[START GIVEN INFORMATION]

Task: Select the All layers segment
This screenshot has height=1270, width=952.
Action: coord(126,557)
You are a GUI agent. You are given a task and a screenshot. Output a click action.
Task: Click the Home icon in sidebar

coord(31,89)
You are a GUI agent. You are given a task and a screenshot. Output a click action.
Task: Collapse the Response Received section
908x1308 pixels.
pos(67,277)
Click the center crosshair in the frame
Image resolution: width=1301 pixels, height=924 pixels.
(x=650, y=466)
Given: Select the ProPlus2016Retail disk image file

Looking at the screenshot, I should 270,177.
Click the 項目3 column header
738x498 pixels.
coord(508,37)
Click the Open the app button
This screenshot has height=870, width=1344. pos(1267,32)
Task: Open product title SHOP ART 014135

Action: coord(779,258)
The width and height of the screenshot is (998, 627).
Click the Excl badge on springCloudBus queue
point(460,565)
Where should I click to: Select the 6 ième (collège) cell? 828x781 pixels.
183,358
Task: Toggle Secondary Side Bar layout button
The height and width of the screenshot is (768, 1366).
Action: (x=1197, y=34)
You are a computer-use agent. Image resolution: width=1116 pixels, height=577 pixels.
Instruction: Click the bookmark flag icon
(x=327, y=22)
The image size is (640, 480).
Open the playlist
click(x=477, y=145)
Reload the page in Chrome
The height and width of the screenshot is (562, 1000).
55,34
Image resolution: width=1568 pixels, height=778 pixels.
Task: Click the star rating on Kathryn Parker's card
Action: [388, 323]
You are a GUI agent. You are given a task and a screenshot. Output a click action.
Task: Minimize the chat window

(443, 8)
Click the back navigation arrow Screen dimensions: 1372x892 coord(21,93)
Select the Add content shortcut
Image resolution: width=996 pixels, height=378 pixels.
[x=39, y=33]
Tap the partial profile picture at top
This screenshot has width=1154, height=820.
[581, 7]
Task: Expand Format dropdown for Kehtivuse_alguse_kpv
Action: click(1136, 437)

[END GIVEN INFORMATION]

GIVEN REQUEST |
Arrange the rows starting at the line containing "Given: Select the" and ending at the line containing "(x=327, y=22)" as a JSON list of strings, one string per line, with blank lines left out.

RESULT FOR THIS TASK |
[
  "Given: Select the ProPlus2016Retail disk image file",
  "Looking at the screenshot, I should 270,177.",
  "Click the 項目3 column header",
  "738x498 pixels.",
  "coord(508,37)",
  "Click the Open the app button",
  "This screenshot has height=870, width=1344. pos(1267,32)",
  "Task: Open product title SHOP ART 014135",
  "Action: coord(779,258)",
  "The width and height of the screenshot is (998, 627).",
  "Click the Excl badge on springCloudBus queue",
  "point(460,565)",
  "Where should I click to: Select the 6 ième (collège) cell? 828x781 pixels.",
  "183,358",
  "Task: Toggle Secondary Side Bar layout button",
  "The height and width of the screenshot is (768, 1366).",
  "Action: (x=1197, y=34)",
  "You are a computer-use agent. Image resolution: width=1116 pixels, height=577 pixels.",
  "Instruction: Click the bookmark flag icon",
  "(x=327, y=22)"
]